Wpisy danych:
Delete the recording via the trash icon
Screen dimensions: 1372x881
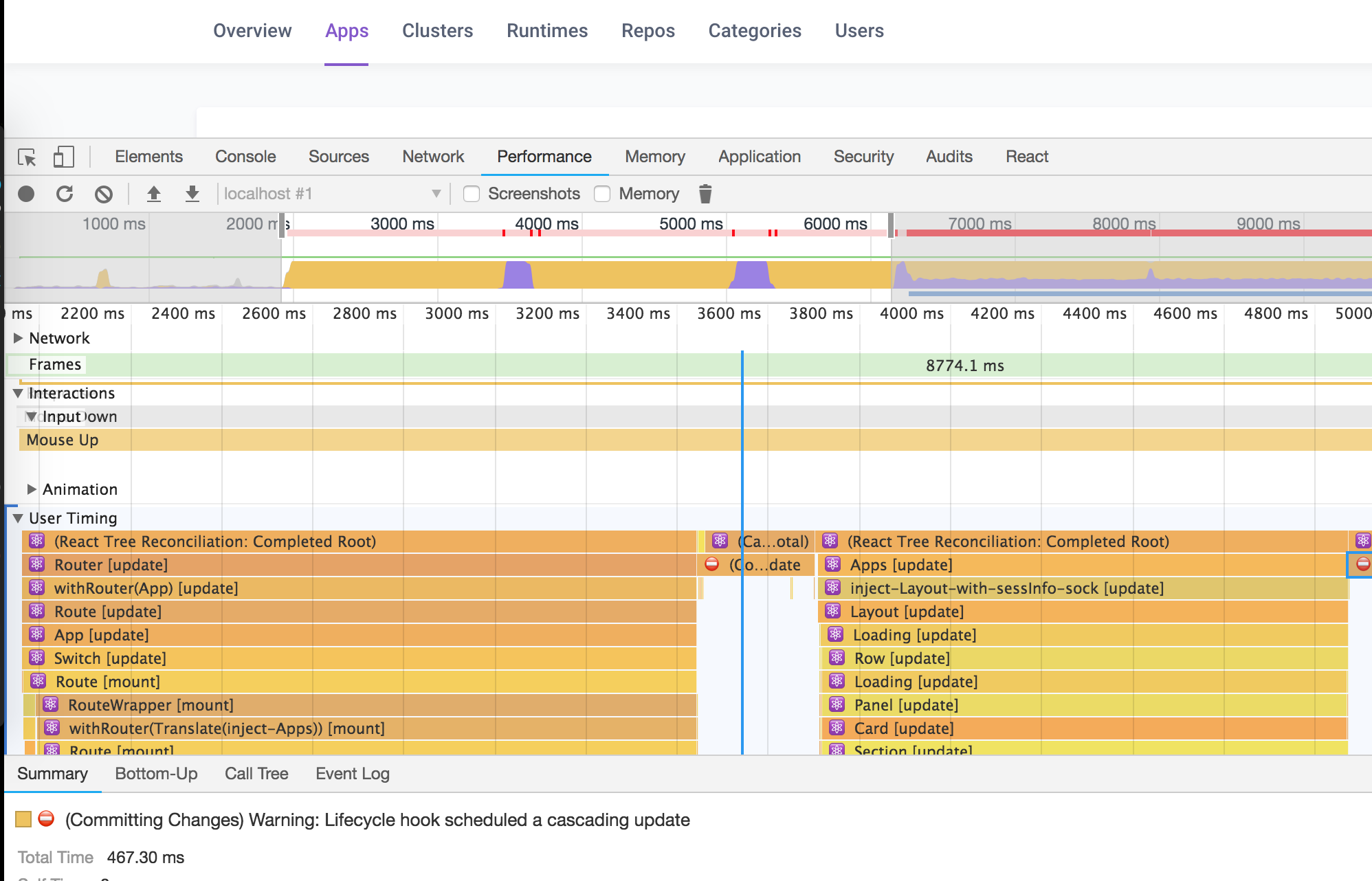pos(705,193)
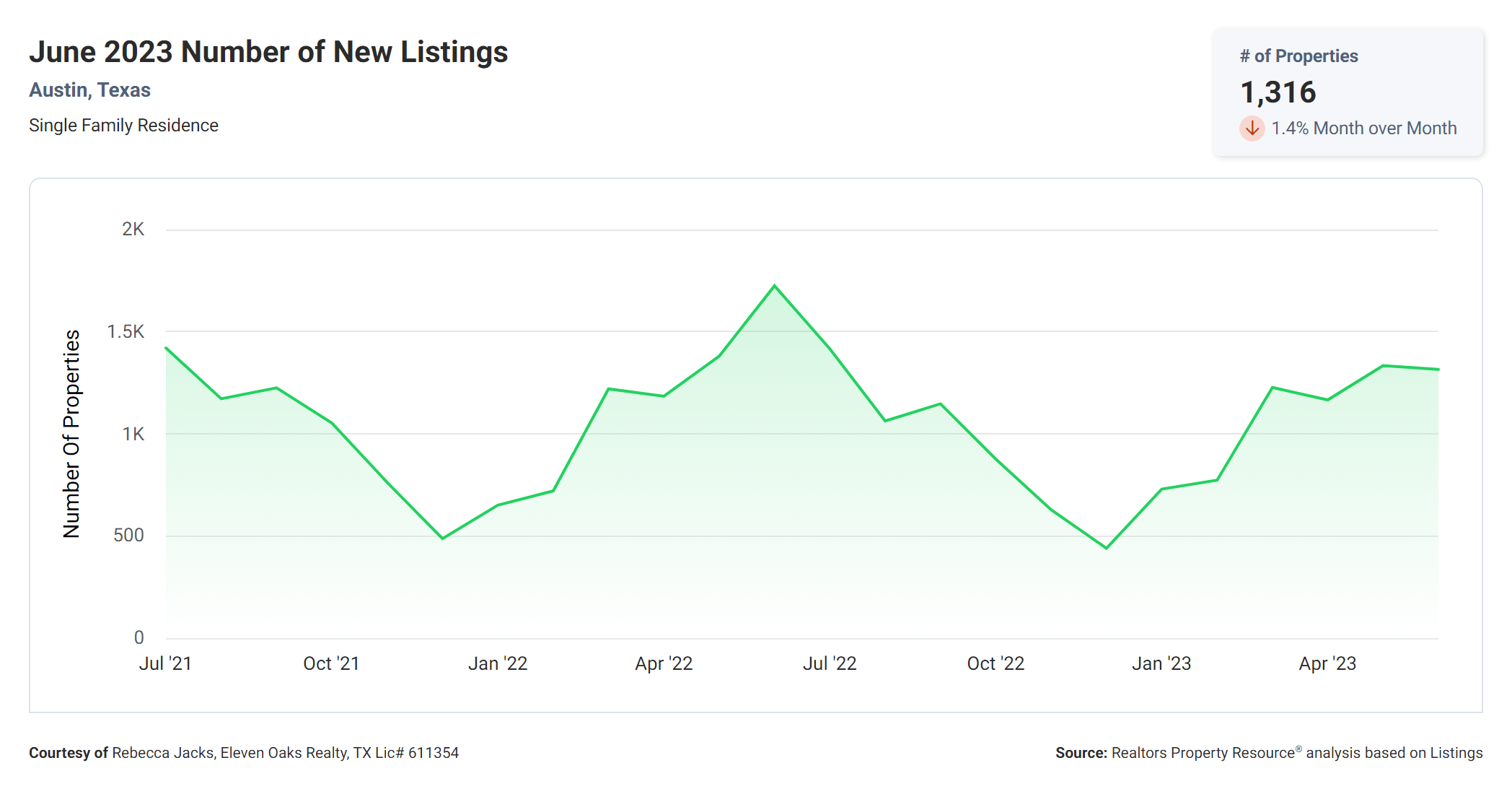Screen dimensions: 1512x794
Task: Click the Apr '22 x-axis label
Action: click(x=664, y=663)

* * *

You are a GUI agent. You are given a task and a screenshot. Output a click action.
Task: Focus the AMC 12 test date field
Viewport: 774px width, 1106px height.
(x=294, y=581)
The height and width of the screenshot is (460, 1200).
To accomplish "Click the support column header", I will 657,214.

Do wykonania: Wyodrębnij bez zmian wiersze od tego, który zawiera "Delete the recording via the trash icon", aż do tego, który zawiera "Action: click(x=664, y=663)", łącznie z oboma. W odpowiedzi pomiń obrazy.

Pełne rozwiązanie:
Delete the recording via the trash icon
Screen dimensions: 1372x881
pos(705,193)
Screen dimensions: 1512x794
Task: Click the Apr '22 x-axis label
Action: click(x=664, y=663)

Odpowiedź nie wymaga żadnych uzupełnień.